Eric paused, thinking of how he had felt, and still felt, out of sync with something larger than his own repetitive existence, the mundanity of his daily habits a collection of proofs toward what meaning he remained confused. The man was now lying on Eric’s bed, clutching the cantaloupe like a child against his chest. 

“Go on,” the man said, and Eric sat on the wooden chair in his room he had rescued from the building’s dumpster last summer. He had been rubbing himself against the brick siding of the alleyway when he spotted the chair turned upside down, halfway inside the enormous trash can. It looked perfectly in shape to him, and once he had sprayed his semen across the cement, he took the chair by one leg and lifted it from its inevitable doom. Eric took a breath, and asked the man what his name was. 

“I was one of the boys in your class.” 

Eric paused. He squinted his eyes tightly, searching for a memory of this face. 

“Danny?” 

“That’s my name,” the man said. 

“From Baxter Lower High School?” 

“Danny, from Baxter Lower High School. I’ve come here to apologize to you, Eric. All those years ago, I was one of the boys in that group of boys, and I went with the flow, I wadded up my worksheet, I hit you in the back of the head with slobbery ammunition, crumpled up pictures of ovaries, you can understand, I was young and impressionable and I didn’t want to be seen as anyone, so I went along with what the boys were doing, and I’m sorry for that. I really am, Eric, and I’m sorry for everything we ever did to you.” 

Eric thanked the man for being so forthcoming. 

“But you aren’t Danny from Baxton Lower High School,” Eric said, his shoulders hanging, “because there were no Dannys at Baxton Lower High School.” 

“You’re right,” the man said, “I only just saw you today, on the subway.
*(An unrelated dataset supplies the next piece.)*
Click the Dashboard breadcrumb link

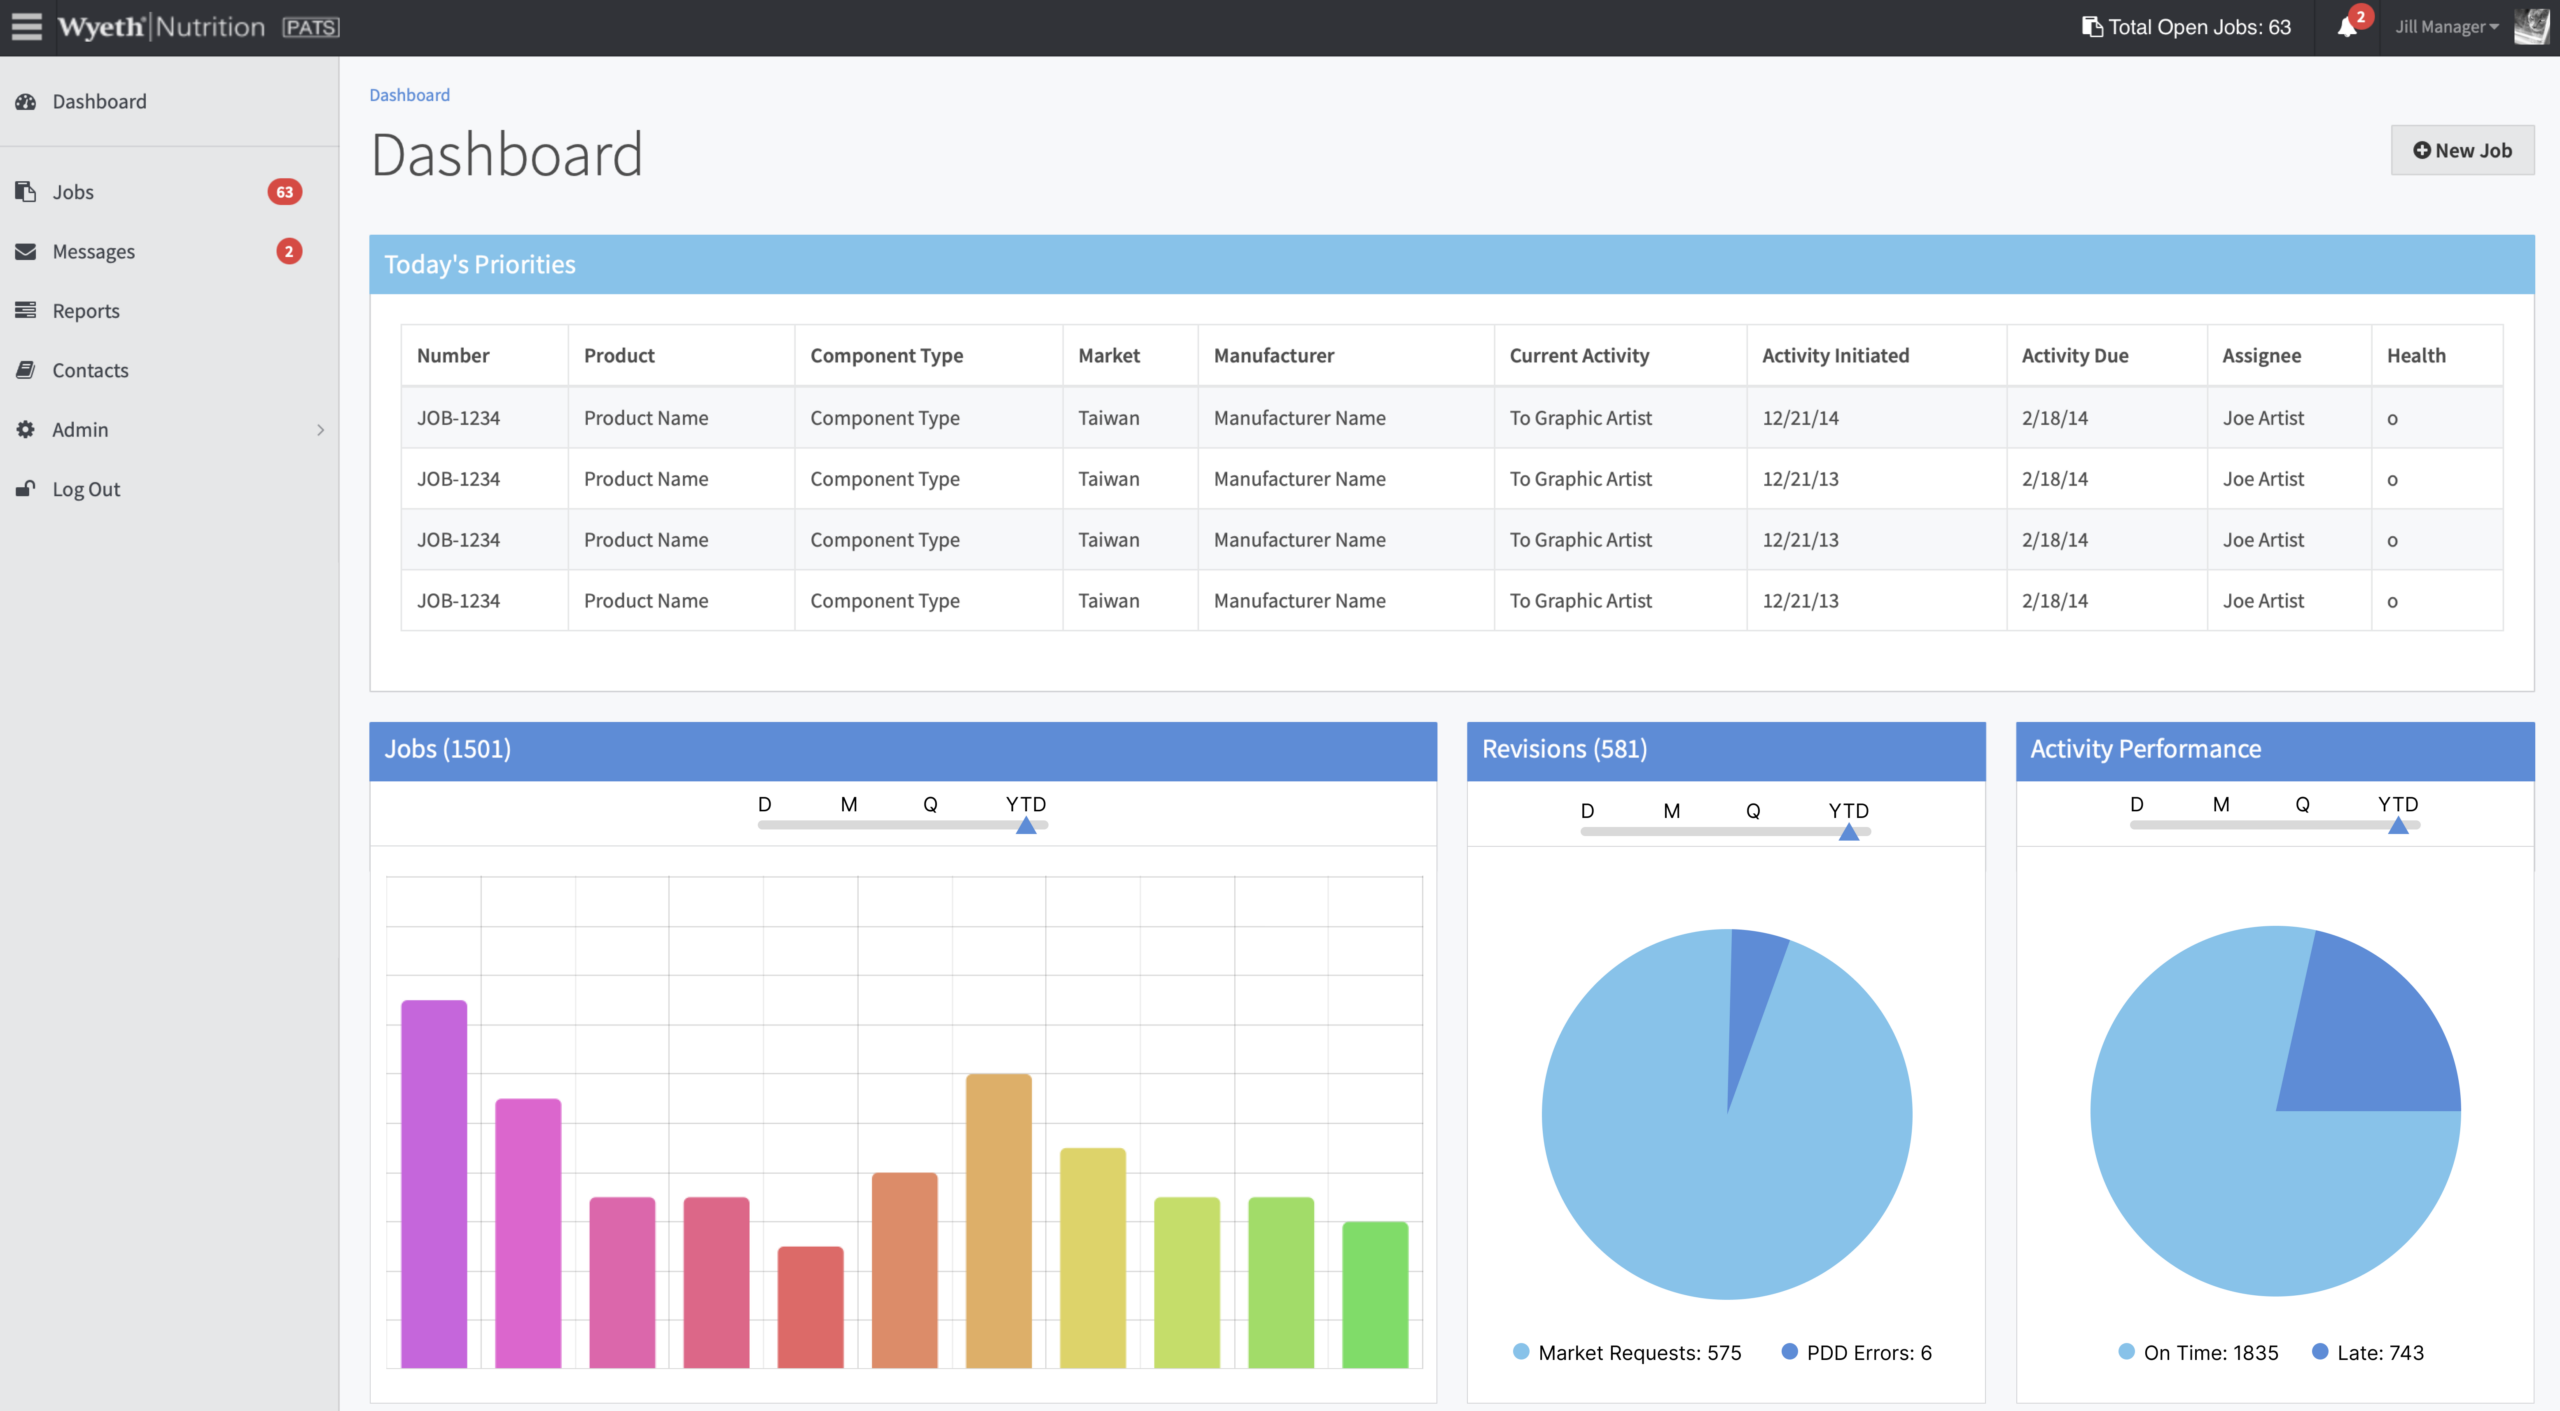pos(410,95)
I noticed you were carrying a cantaloupe with you. It’s funny, because I microwave melons on evenings when no one’s at home, my children spend half the week with their mother, I carve a hole big enough for my penis as soon as they leave, I like to hump honeydew underneath the covers of my queen-sized bed with my face buried in a triangular pillow my ex bought for her gastrointestinal issues. I saw you with this cantaloupe and nothing else, and I had a feeling you might like what I like, like you might be how I am.”
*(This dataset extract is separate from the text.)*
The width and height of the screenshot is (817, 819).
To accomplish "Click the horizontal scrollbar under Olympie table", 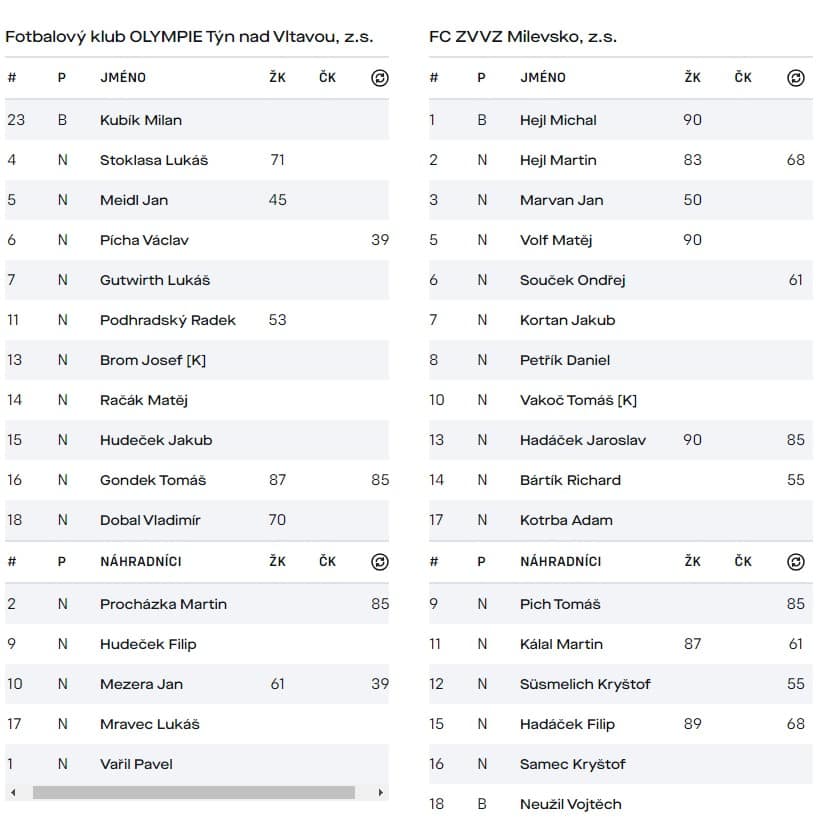I will coord(194,793).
Eric wondered whether he was feeling the feeling of being remembered, as he had felt earlier when struck with the idea that the man sitting in his bedroom was someone who had met him once, long ago. Today was a memory, too, though Eric wasn’t sure it elicited the same feeling. 

“That felt nice, though, the apology,” the man said, “didn’t it?” 

Eric wasn’t sure that it did. 

“I had been thinking about your cock,” Eric admitted, “on the subway, earlier. I was having a little fantasy about you.” 

“Me too,” the man said, “that’s what I meant,” and for a brief moment, Eric wondered what it would have been like to lead the group of boys in their chant, to take responsibility for their disruption. 

The man looked at his watch.

“I have to go pick up half a dozen pumpernickel for my ex-wife,” he said, and left the apartment through the front door, letting it close heavy behind him. 

When he re-entered his bedroom, he noticed the man’s plastic bag was sitting on top of his bed next to the broken cantaloupe, no longer whole enough for Eric to enter. When he opened the bag, he found the body of a small, dead bird laid limp. He took it in his hands with tenderness that surprised even Eric. 

“I’m so sorry,” he whispered into the bird’s hidden ear, hoping his apology would sound sincere and knowing it was too late. 

Eric laid down across the pillows strewn on the floor, took his cock in his right hand, and felt his hardness wane until the evening ended, and it was time to ready himself for work again.